Besides soft and hard forks, cryptocurrency owners could soon find themselves keeping an eye out for a new kind of split: the “velvet fork.” Fortunately, there’s time for you to understand this new concept, as velvet forks are still a long way away from being an established phenomenon – even their name is a fairly recent development. Yet, some notable academics and crypto enthusiasts already swear by their efficiency. According to Imperial College London research assistant Alexei Zamyatin, velvet forks are an ideal way to upgrade blockchains without requiring permission from each individual party.
As opposed to creating a completely new cryptocurrency, velvet forks allow miners to opt out of the upgrade while remaining active on the network. Although they are still seen as a trial idea, Alyssa Hertig at Coindesk.com argues that velvet forks exist “in the wild” in various forms, such as in the case of P2pool’s dual mining environment.
The December 2017 paper on these forks, which is thought to be the first official mention of the velvet moniker, purports that the new mechanism allows both consenting and non-consenting miners in a pool to receive payment based on their input, eliminating the need for a hard fork.

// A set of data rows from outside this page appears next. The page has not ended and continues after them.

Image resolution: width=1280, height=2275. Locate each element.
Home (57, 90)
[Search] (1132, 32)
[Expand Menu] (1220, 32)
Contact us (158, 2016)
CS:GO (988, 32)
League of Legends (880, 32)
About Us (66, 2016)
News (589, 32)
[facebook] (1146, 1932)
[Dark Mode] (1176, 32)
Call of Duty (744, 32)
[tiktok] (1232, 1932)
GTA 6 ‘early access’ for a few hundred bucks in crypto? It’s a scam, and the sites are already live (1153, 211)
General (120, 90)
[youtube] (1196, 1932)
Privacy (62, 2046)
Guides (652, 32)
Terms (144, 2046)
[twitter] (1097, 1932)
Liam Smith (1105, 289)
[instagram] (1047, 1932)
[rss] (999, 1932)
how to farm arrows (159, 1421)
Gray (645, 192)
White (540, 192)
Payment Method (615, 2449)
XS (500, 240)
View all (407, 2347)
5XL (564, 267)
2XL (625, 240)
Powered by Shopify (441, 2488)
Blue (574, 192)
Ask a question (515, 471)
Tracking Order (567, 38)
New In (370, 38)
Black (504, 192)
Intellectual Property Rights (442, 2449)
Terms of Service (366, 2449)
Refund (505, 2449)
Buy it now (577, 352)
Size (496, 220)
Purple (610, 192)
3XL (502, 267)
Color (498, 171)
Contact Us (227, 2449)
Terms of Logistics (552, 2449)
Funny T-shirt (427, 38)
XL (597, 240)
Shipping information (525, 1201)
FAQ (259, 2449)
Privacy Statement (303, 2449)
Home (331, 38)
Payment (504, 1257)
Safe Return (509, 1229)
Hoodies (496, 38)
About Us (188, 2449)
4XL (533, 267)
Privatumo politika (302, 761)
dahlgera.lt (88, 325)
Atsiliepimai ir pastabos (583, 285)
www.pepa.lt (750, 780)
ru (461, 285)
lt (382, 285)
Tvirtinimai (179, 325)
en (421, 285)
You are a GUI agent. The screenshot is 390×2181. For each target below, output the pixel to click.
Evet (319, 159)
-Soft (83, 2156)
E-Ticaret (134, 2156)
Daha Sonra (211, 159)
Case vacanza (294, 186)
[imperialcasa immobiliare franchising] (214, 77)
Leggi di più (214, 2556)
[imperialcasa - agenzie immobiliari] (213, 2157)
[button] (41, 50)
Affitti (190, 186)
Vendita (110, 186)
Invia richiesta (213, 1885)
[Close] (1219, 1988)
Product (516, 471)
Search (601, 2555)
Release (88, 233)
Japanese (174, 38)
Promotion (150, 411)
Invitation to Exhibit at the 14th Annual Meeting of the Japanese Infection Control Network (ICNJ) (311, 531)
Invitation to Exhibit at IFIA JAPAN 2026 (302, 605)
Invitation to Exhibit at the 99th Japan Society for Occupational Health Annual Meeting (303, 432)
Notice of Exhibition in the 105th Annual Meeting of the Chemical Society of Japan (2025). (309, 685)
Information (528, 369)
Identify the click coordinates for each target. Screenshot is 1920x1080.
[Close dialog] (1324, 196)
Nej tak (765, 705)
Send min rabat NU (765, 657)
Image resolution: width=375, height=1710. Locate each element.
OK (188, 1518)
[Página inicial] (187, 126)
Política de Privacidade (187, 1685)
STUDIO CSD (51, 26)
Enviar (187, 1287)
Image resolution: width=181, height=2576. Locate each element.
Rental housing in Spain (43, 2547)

Proponents of velvet forks don’t hesitate to outline some security risks that could stem from their introduction. For example, Zamyatin’s own paper, presented at the Financial Crypto 2018 conference earlier this month, describes some of the ways in which the new system can be abused.
In it, he lists a scenario where velvet forks could give miners a way of hiding their discovery of a new block, in turn giving them a head start over other miners. The paper points to the possibility of miners upgrading to the new rules based on perceived profitability, which could create as-yet undetermined security issues.
In our prior article about Bitcoin forks, we noted that many of them present risks that far outweigh the possibility of reward. Examples of forks that were built as a scam from the ground up are just one of the reasons why cryptocurrency owners should exercise caution when entering these untested waters.
The proponents of the new mechanism raise valid points: Cryptocurrency forks are disruptive and make any upgrade to the current protocol a hassle for both miners and investors. Yet even the staunchest supporters of velvet forks accept their limitations; Zamyatin mentions the Segregated Witness code change as one convoluted situation that velvet forks couldn’t untangle.
In their current iteration, velvet forks are an experimental idea that, while promising revolutionary things in the crypto space, could also give way to new kinds of vulnerabilities.